1. There are various versions of a given tooth cog in the Campagnolo 10-speed cassette, to deal with different shift ramp timing progressions. My guess is that you would have a slow/noisy shift or two if you mixed cogs, due to badly placed pick-up ramps. Also note that the biggest cog is dished a bit and uses a thinner spacer, so that position requires a dedicated cog. I would try it though, if I had the cogs at hand. Except for that biggest cog thing, it might be fine. Or, switch to Miche cassettes, they are meant to be user configured.

2. The mid-cage Veloce RD would be perfect for your 11-29 cassette if you can swing it. You may have to put on a longer chain. Lengthening a chain safely isn't as trivial as it was in the five-speed freewheel days.

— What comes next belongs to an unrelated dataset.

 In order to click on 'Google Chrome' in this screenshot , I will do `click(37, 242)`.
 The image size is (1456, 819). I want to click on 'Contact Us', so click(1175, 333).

Here's the thing though: If you don't need/want that 11T high-end, you are loosing a gear or two at the low end for no reason. If you can solve the chain angle thing, you could use the stock 13-29 Veloce 10-speed cassette. I don't fully understand your particular issue, but in my case I just had to create a bit more room for the 13T cog as it went by the inside rear of the right chainstay. Do you have horizontal dropouts? Can you slide the rear wheel back a few mm? Or could you sneak a 1 mm spacer onto the drive side of your rear wheel to get some clearance? Or are your dropouts not exactly parallel after the re-space?

Good luck, and don't let Campy push you around. We have the right to the gearing we want.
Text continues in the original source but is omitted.